1. Create a 2D tensor and then add a dimension of size 1 inserted at dimension 0.

In [36]:
x = torch.rand(3, 3)
describe(x)
x = x.unsqueeze(0)
describe(x)

type: torch.FloatTensor
shape: torch.Size([3, 3])
content: 
tensor([[0.9516, 0.0753, 0.8860],
        [0.5832, 0.3376, 0.8090],
        [0.5779, 0.9040, 0.5547]])
type: torch.FloatTensor
shape: torch.Size([1, 3, 3])
content: 
tensor([[[0.9516, 0.0753, 0.8860],
         [0.5832, 0.3376, 0.8090],
         [0.5779, 0.9040, 0.5547]]])


2. Remove the extra dimension we just added to the previous tensor.

In [37]:
x = x.squeeze(0)
describe(x)

type: torch.FloatTensor
shape: torch.Size([3, 3])
content: 
tensor([[0.9516, 0.0753, 0.8860],
        [0.5832, 0.3376, 0.8090],
        [0.5779, 0.9040, 0.5547]])


3. Create a random tensor of shape 5 x 3 in the interval [3, 7).

In [38]:
3 + torch.rand(5, 3) * (7 - 3)

tensor([[4.3693, 5.5374, 4.4576],
        [5.8417, 6.7856, 6.1561],
        [4.1257, 6.1545, 5.3579],
        [6.0157, 3.7810, 3.0202],
        [4.2273, 3.4660, 6.6411]])

4. Create a tensor with values from a normal distribution (mean=0, std=1).

In [39]:
torch.randn(3, 3)

tensor([[ 0.4528,  0.6410,  0.5200],
        [ 0.5567,  0.0744,  0.7113],
        [-0.5687,  1.2580, -1.5890]])

In [40]:
x = torch.rand(3, 3)
x.normal_()

tensor([[-1.1208, -0.2398,  0.2163],
        [ 0.5484, -0.4415,  1.5815],
        [-0.1981,  0.9554, -1.0902]])

5. Retrieve the indexes of all the nonzero elements in the tensor torch.Tensor([1, 1, 1, 0, 1]).

In [41]:
x = torch.Tensor([1, 1, 1, 0, 1])
torch.nonzero(x)

tensor([[0],
        [1],
        [2],
        [4]])

6. Create a random tensor of size (3, 1) and then horizontally stack four copies together.

In [42]:
x = torch.rand(3, 1)
describe(x)
x.expand(3, 4)

type: torch.FloatTensor
shape: torch.Size([3, 1])
content: 
tensor([[0.0162],
        [0.2137],
        [0.6249]])


tensor([[0.0162, 0.0162, 0.0162, 0.0162],
        [0.2137, 0.2137, 0.2137, 0.2137],
        [0.6249, 0.6249, 0.6249, 0.6249]])

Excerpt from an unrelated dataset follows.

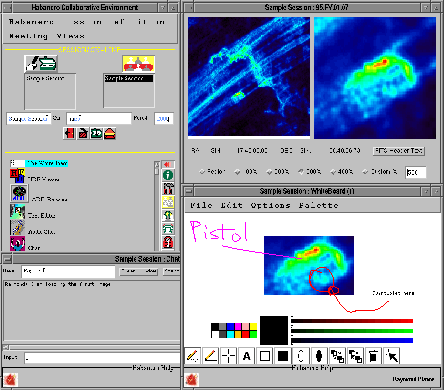Click the chat Input text field
The width and height of the screenshot is (444, 390).
[x=102, y=358]
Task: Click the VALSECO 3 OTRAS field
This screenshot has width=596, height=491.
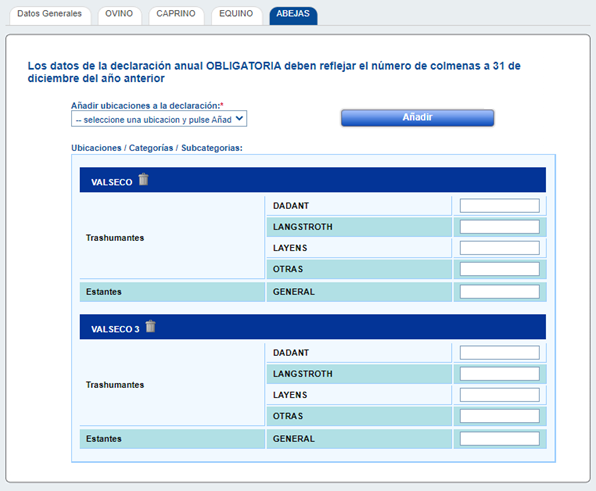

7. Return the batch matrix-matrix product of two three-dimensional matrices (a = torch.rand(3, 4, 5), b = torch.rand(3, 5, 4)).

In [43]:
a = torch.rand(3, 4, 5)
b = torch.rand(3, 5, 4)
torch.bmm(a, b)

tensor([[[0.5097, 0.4511, 0.8574, 0.5705],
         [0.9305, 0.5039, 0.8319, 1.3060],
         [1.0051, 0.2784, 1.0170, 1.0141],
         [0.5467, 0.5376, 0.6298, 0.7419]],

        [[0.7479, 0.5626, 0.6626, 0.7916],
         [1.6845, 1.3342, 1.2485, 1.6060],
         [0.9672, 0.6746, 0.8266, 1.0354],
         [0.9729, 0.7301, 0.9154, 1.0763]],

        [[1.9574, 1.7438, 0.9624, 1.2241],
         [1.5675, 1.4571, 1.1658, 1.3175],
         [1.8151, 1.3825, 0.5208, 1.0758],
         [1.7720, 1.7995, 1.2115, 1.5042]]])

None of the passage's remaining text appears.